A run of rows

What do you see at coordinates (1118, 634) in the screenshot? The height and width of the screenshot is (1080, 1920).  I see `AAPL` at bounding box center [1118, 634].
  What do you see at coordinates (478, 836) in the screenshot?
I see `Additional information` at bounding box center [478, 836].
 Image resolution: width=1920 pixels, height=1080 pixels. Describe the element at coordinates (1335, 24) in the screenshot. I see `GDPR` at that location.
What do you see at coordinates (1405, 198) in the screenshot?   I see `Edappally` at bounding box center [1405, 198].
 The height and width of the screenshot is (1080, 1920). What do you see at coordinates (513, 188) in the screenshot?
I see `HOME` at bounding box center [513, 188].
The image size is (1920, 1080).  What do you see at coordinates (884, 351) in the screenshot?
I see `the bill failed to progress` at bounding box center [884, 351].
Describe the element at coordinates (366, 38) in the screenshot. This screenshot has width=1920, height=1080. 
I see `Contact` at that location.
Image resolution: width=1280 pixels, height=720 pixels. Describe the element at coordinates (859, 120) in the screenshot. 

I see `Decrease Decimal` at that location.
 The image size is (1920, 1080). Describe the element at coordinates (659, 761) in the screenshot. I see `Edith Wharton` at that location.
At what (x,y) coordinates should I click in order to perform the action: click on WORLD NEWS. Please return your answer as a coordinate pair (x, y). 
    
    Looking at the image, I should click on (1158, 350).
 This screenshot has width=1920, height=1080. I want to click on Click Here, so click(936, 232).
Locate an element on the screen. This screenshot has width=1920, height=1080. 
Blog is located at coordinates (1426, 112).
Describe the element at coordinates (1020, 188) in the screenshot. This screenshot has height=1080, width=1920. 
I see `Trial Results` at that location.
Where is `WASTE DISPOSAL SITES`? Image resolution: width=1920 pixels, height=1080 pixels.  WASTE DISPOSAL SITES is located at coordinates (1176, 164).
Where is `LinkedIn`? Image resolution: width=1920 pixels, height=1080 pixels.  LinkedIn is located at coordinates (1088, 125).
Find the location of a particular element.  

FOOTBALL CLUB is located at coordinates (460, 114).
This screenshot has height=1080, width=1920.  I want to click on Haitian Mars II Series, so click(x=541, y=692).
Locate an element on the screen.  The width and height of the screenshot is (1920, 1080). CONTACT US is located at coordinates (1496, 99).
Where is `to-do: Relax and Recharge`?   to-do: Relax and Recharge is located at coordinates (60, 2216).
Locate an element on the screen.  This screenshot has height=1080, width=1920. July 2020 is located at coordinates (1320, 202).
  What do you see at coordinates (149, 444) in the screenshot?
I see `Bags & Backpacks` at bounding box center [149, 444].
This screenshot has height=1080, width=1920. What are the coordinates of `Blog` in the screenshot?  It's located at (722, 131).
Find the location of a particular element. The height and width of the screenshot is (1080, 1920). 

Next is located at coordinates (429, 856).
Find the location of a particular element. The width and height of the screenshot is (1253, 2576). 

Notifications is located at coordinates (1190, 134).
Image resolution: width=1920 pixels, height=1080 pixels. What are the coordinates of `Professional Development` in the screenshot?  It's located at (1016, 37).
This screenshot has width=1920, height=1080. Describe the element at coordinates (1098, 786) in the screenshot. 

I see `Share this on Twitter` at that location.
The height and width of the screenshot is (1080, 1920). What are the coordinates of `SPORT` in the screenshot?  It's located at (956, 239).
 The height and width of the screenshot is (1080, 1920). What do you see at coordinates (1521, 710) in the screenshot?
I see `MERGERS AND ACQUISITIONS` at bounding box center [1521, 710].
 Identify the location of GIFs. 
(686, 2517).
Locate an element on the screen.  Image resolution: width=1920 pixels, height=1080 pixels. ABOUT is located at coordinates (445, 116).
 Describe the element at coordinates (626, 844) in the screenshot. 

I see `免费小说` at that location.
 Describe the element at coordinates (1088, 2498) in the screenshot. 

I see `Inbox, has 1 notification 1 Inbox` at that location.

[What you need to do] Pick out every line in the rows above that contains the string "pixels", and copy each one in full. Case counts.

[Solution to the exercise]
 Image resolution: width=1920 pixels, height=1080 pixels. Describe the element at coordinates (1335, 24) in the screenshot. I see `GDPR` at that location.
Image resolution: width=1280 pixels, height=720 pixels. Describe the element at coordinates (859, 120) in the screenshot. 
Where is `WASTE DISPOSAL SITES`? Image resolution: width=1920 pixels, height=1080 pixels.  WASTE DISPOSAL SITES is located at coordinates (1176, 164).
Where is `LinkedIn`? Image resolution: width=1920 pixels, height=1080 pixels.  LinkedIn is located at coordinates (1088, 125).
Image resolution: width=1920 pixels, height=1080 pixels. What are the coordinates of `Professional Development` in the screenshot?  It's located at (1016, 37).
Locate an element on the screen.  Image resolution: width=1920 pixels, height=1080 pixels. ABOUT is located at coordinates (445, 116).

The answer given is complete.